====== Data records

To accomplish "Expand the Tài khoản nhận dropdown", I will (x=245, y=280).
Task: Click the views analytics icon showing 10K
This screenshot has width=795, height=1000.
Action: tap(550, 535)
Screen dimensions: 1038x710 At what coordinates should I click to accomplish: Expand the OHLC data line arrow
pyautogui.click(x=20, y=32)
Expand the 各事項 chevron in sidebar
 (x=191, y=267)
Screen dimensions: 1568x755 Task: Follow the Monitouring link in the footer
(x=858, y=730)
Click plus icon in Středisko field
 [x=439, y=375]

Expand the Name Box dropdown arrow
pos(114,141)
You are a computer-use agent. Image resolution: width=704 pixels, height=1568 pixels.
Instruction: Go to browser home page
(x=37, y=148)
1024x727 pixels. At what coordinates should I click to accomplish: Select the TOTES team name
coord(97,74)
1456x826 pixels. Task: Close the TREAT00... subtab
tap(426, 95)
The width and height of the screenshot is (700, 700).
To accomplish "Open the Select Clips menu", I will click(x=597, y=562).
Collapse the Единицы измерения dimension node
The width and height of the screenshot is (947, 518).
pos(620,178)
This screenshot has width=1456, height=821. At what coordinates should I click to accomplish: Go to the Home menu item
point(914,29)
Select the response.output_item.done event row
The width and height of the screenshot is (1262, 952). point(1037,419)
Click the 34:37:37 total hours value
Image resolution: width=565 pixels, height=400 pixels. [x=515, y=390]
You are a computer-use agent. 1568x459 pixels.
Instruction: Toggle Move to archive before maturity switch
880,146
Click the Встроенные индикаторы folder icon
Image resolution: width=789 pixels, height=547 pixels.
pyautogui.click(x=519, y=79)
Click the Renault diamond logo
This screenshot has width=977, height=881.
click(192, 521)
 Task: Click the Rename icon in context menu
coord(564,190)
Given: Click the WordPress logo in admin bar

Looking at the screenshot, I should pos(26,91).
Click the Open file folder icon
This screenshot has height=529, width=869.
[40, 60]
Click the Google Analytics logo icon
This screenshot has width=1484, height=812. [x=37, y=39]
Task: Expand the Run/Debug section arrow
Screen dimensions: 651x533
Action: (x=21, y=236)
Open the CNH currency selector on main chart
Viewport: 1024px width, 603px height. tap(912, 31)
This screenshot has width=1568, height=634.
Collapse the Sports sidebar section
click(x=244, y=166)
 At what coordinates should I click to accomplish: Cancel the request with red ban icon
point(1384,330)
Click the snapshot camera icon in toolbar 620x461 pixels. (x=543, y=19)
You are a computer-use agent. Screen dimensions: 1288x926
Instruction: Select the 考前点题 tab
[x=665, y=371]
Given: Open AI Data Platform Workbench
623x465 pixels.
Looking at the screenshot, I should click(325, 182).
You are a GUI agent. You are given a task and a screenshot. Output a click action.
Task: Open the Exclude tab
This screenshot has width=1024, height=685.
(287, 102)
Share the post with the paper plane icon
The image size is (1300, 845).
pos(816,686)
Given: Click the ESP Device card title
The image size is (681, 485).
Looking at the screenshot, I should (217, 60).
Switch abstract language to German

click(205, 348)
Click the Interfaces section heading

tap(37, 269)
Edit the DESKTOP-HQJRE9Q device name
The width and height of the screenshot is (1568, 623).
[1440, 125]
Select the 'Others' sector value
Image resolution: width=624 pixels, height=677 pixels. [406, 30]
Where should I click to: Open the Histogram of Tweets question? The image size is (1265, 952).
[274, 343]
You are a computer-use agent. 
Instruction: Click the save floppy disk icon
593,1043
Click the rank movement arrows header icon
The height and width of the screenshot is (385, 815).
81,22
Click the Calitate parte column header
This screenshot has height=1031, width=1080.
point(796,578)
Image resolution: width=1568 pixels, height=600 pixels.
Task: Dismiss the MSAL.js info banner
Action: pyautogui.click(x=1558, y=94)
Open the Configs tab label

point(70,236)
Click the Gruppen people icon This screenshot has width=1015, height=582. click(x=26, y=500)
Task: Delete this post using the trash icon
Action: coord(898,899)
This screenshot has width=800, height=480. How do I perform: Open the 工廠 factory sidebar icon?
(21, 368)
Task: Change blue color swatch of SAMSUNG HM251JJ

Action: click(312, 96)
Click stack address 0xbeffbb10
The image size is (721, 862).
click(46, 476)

============

→ Task directions
Retype each of the records, word for word, with nothing added or dropped.

→ Your solution
To accomplish "Expand the Tài khoản nhận dropdown", I will (x=245, y=280).
Task: Click the views analytics icon showing 10K
This screenshot has width=795, height=1000.
Action: tap(550, 535)
Screen dimensions: 1038x710 At what coordinates should I click to accomplish: Expand the OHLC data line arrow
pyautogui.click(x=20, y=32)
Expand the 各事項 chevron in sidebar
 (x=191, y=267)
Screen dimensions: 1568x755 Task: Follow the Monitouring link in the footer
(x=858, y=730)
Click plus icon in Středisko field
 [x=439, y=375]

Expand the Name Box dropdown arrow
pos(114,141)
You are a computer-use agent. Image resolution: width=704 pixels, height=1568 pixels.
Instruction: Go to browser home page
(x=37, y=148)
1024x727 pixels. At what coordinates should I click to accomplish: Select the TOTES team name
coord(97,74)
1456x826 pixels. Task: Close the TREAT00... subtab
tap(426, 95)
The width and height of the screenshot is (700, 700).
To accomplish "Open the Select Clips menu", I will click(x=597, y=562).
Collapse the Единицы измерения dimension node
The width and height of the screenshot is (947, 518).
pos(620,178)
This screenshot has width=1456, height=821. At what coordinates should I click to accomplish: Go to the Home menu item
point(914,29)
Select the response.output_item.done event row
The width and height of the screenshot is (1262, 952). point(1037,419)
Click the 34:37:37 total hours value
Image resolution: width=565 pixels, height=400 pixels. [x=515, y=390]
You are a computer-use agent. 1568x459 pixels.
Instruction: Toggle Move to archive before maturity switch
880,146
Click the Встроенные индикаторы folder icon
Image resolution: width=789 pixels, height=547 pixels.
pyautogui.click(x=519, y=79)
Click the Renault diamond logo
This screenshot has width=977, height=881.
click(192, 521)
 Task: Click the Rename icon in context menu
coord(564,190)
Given: Click the WordPress logo in admin bar

Looking at the screenshot, I should pos(26,91).
Click the Open file folder icon
This screenshot has height=529, width=869.
[40, 60]
Click the Google Analytics logo icon
This screenshot has width=1484, height=812. [x=37, y=39]
Task: Expand the Run/Debug section arrow
Screen dimensions: 651x533
Action: (x=21, y=236)
Open the CNH currency selector on main chart
Viewport: 1024px width, 603px height. tap(912, 31)
This screenshot has width=1568, height=634.
Collapse the Sports sidebar section
click(x=244, y=166)
 At what coordinates should I click to accomplish: Cancel the request with red ban icon
point(1384,330)
Click the snapshot camera icon in toolbar 620x461 pixels. (x=543, y=19)
You are a computer-use agent. Screen dimensions: 1288x926
Instruction: Select the 考前点题 tab
[x=665, y=371]
Given: Open AI Data Platform Workbench
623x465 pixels.
Looking at the screenshot, I should click(325, 182).
You are a GUI agent. You are given a task and a screenshot. Output a click action.
Task: Open the Exclude tab
This screenshot has width=1024, height=685.
(287, 102)
Share the post with the paper plane icon
The image size is (1300, 845).
pos(816,686)
Given: Click the ESP Device card title
The image size is (681, 485).
Looking at the screenshot, I should (217, 60).
Switch abstract language to German

click(205, 348)
Click the Interfaces section heading

tap(37, 269)
Edit the DESKTOP-HQJRE9Q device name
The width and height of the screenshot is (1568, 623).
[1440, 125]
Select the 'Others' sector value
Image resolution: width=624 pixels, height=677 pixels. [406, 30]
Where should I click to: Open the Histogram of Tweets question? The image size is (1265, 952).
[274, 343]
You are a computer-use agent. 
Instruction: Click the save floppy disk icon
593,1043
Click the rank movement arrows header icon
The height and width of the screenshot is (385, 815).
81,22
Click the Calitate parte column header
This screenshot has height=1031, width=1080.
point(796,578)
Image resolution: width=1568 pixels, height=600 pixels.
Task: Dismiss the MSAL.js info banner
Action: pyautogui.click(x=1558, y=94)
Open the Configs tab label

point(70,236)
Click the Gruppen people icon This screenshot has width=1015, height=582. click(x=26, y=500)
Task: Delete this post using the trash icon
Action: coord(898,899)
This screenshot has width=800, height=480. How do I perform: Open the 工廠 factory sidebar icon?
(21, 368)
Task: Change blue color swatch of SAMSUNG HM251JJ

Action: click(312, 96)
Click stack address 0xbeffbb10
The image size is (721, 862).
click(46, 476)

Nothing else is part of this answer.